● SUPPLIED MATERIAL

Start of Block

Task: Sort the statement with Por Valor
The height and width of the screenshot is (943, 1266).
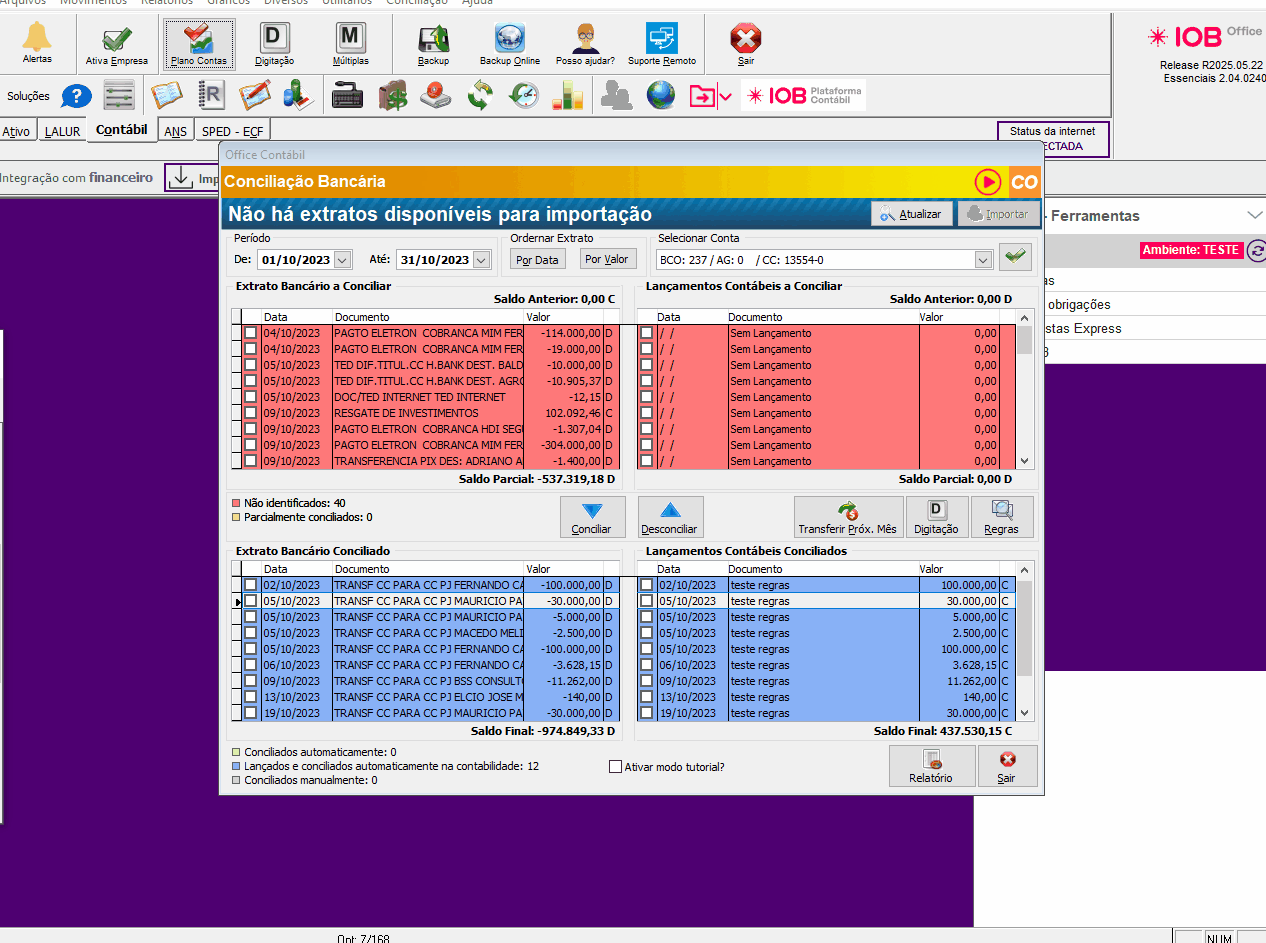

End of Block
Start of Block

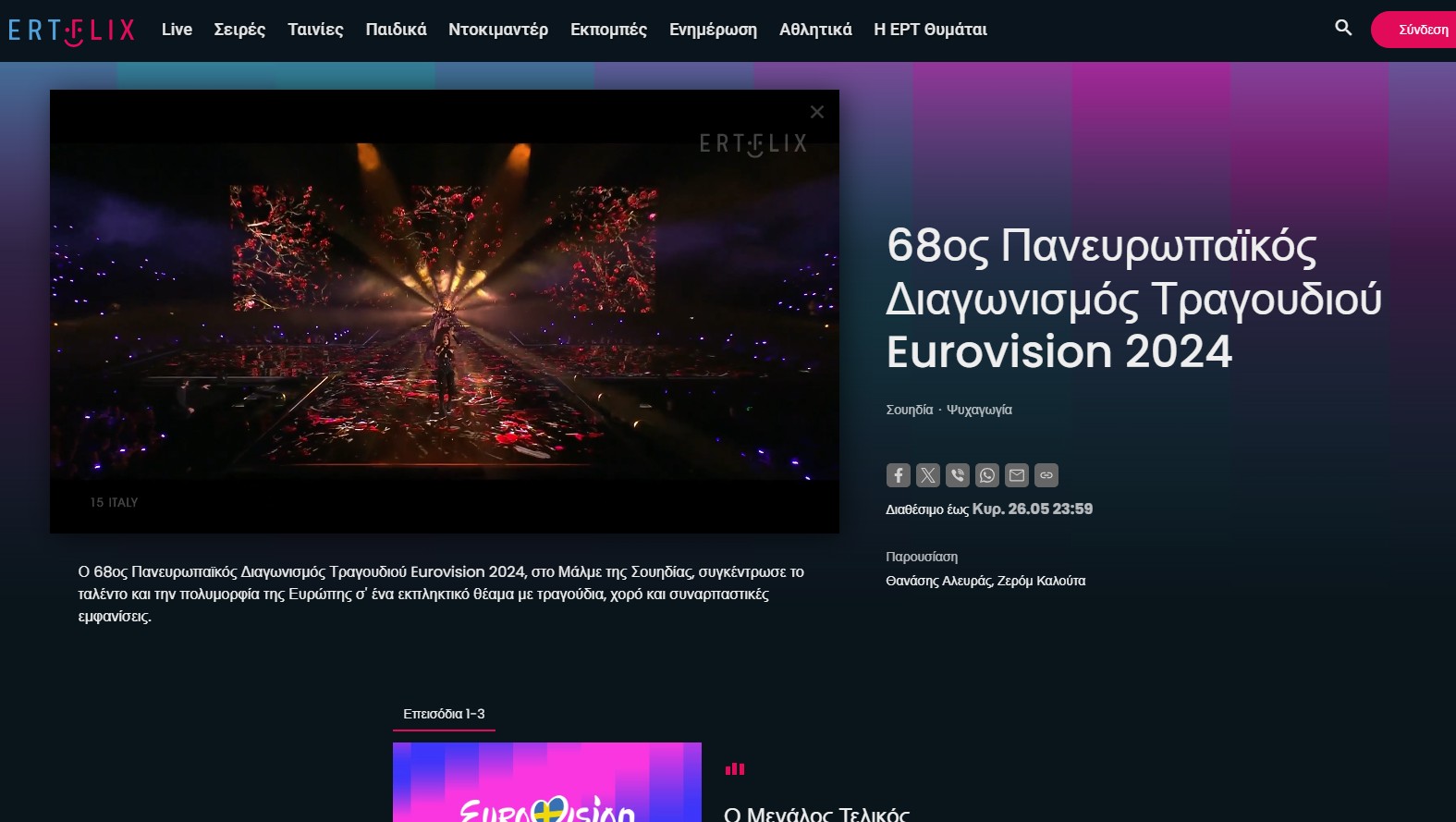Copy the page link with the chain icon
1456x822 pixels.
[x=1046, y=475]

End of Block

In the data above, find the line that contains "Task: Sort the statement with Por Valor" and the line that contains "The height and". Repeat exactly those lines and every line between them, and only those.

● TASK OUTPUT
Task: Sort the statement with Por Valor
The height and width of the screenshot is (943, 1266).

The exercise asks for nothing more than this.